The share price is up an astonishing 352% over the last five years, against a rise of around 14% across the FTSE 100 as a whole. Despite this, it trades at a relatively modest 16.7 times forward earnings, roughly similar to the valuation for the index as a whole.
This is a growth stock rather than an income play, although it does yield 2.2% a year, covered 2.7 times. You also have to brace yourself for lumpy profits, which can bounce around depending on the timing of acquisition and sales.
That makes it very difficult to look at one set of company results and gauge the underlying trend. However, Melrose now has 16 years of storming success under its belt, which is an impressive track record for any company.
Informa
Exhibitions, events and business publishing group Informa (LSE: INF) can’t match that level of share price growth, but it’s nonetheless up 77% over five years, way ahead of the index. It has nudged higher today after reporting continued growth in revenue, adjusted profit, earnings and cashflow, with full-year group revenue on track to hit 3.5%.

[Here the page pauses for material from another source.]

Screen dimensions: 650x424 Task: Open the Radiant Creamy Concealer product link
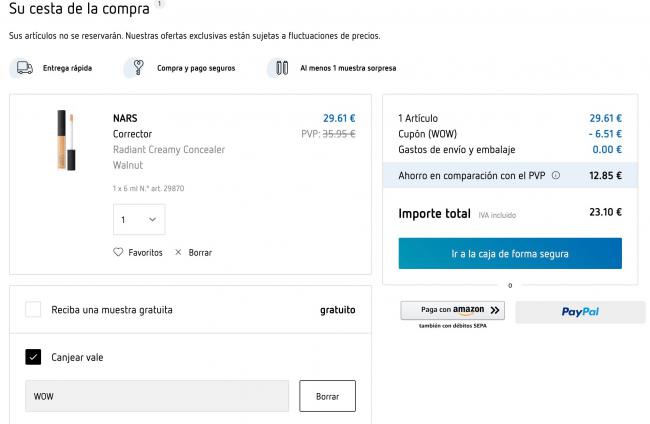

Underlying revenues grew 2.8% in the 10 months to 31 October, and that’s ahead of its key November-December trading period, which is seasonally stronger. Informa has been enlarged by its recent tie-up with UBM, and is now a £10bn company with a global reach in the knowledge and information economy, including professional, commercial and academic.
Recent growth came despite two “impacts”, in Dubai and also Hong Kong, where civil protests have slightly dented revenues. Informa also issued a new €500m bond to strengthen its balance sheet and lower the overall cost of debt and extending average maturity to 5.5 years. Its debt recently doubled to £2.68bn, roughly a quarter of its market-cap, but is not a major concern.
Informa currently trades at 15.9 times forecast earnings, which means it’s fractionally cheaper than the FTSE 100 as a whole, despite its dramatically superior share price performance. The forecast yield is 2.9%, covered 2.2 times, so this one is also primarily a growth play.
Things look solid if not spectacular on that front, with earnings expected to climb 3% this year and 5% next. A solid company for challenging times.